Да, рядом была булочная, маленькая, уютная. В нее я забегал по дороге в школу и покупал один или два рогалика. Она пахла душистым, горячим свежеиспеченным, утренним хлебом. Память тут же вернула мне обрывок зимнего утра, «ученический зимний рассвет», дорогу в школу и по этой не столь уж радостной дороге счастливую минутную остановку, тепло булочной, вкус нежного, слегка подгоревшего рогалика, особенно прекрасный вкус теплого хлеба на морозе.

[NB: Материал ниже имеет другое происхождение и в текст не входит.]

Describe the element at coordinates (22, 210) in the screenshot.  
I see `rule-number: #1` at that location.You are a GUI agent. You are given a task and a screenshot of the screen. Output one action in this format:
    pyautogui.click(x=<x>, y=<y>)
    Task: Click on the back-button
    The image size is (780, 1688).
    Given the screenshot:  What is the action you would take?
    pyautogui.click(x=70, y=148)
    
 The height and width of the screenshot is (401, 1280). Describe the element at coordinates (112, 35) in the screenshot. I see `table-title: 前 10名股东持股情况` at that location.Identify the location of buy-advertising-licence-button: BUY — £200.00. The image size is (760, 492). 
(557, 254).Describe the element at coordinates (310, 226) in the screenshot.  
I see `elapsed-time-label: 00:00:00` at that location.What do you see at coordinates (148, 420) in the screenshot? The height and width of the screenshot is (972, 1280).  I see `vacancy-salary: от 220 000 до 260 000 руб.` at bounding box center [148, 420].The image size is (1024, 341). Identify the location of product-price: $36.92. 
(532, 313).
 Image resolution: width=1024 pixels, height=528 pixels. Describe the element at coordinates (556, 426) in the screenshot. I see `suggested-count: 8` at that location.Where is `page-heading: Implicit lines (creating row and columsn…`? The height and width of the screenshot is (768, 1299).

И вот оттуда, из этого давно потерянного в тысячах других зимнего утра, вынырнул Олег Кощеев. Действительно мало изменившийся, с гривой чуть поседевших волос и с каким-то юным, резким, не дающим ему состариться поворотом головы.
— Я прочитал в газете о смерти твоего отца,— сказал он.— Я тогда был в командировке… Приехал, много раз тебе звонил, но у тебя, кажется, новый телефон… Я долго не мог прийти в себя.
Олег рос без отца… Безотцовщина тридцать седьмого года. Может быть, потому он любил бывать у нас, любил разговаривать с моим отцом. Отец учил и его и меня играть в теннис, но как-то не пошло, мы бросили. Отец его замечал. Это ведь очень важно — замечать. Никто никого, а точнее, мало кто кого замечает, видят, но не замечают. Слушают, но не слышат. Летят, летят мимо, не понимая, что в конце концов и они снежинки, которые исчезнут, истают.
Отец замечал. Он любил спрашивать, умел слушать. Иногда меня это даже раздражало, мне казалось, что так невозможно, что внимание может быть только избирательным, что все не могут, не должны попадать в его сферу, иначе сама эта сфера ослабнет, потеряется. А некоторых, я считал, замечать просто не нужно.
Но он не соглашался. Он изначально видел всех хорошими, а многих — одинокими. У него был редкий интерес к людям. Почти ко всем, без выбора… Иногда этот интерес мешал ему, опустошал его, но не исчезал до последнего дня.
Олег все-таки зазвал меня к себе… Такая же квартира, как наша на пятом этаже,— один к одному. Они занимают две комнаты по-прежнему. Я осторожно спросил о матери.
— Ничего,— улыбнулся он.— Воспитывает внуков.
— Внуков?
— Да, у меня двое.
Я вспомнил его мать, энергичную, всегда неплохо одетую, державшуюся прямо, с таким же, как у него, юным, бескомпромиссным поворотом головы, и даже тяжеленные сумки, которые она обычно несла после работы, не придавливали ее к земле, не сутулили.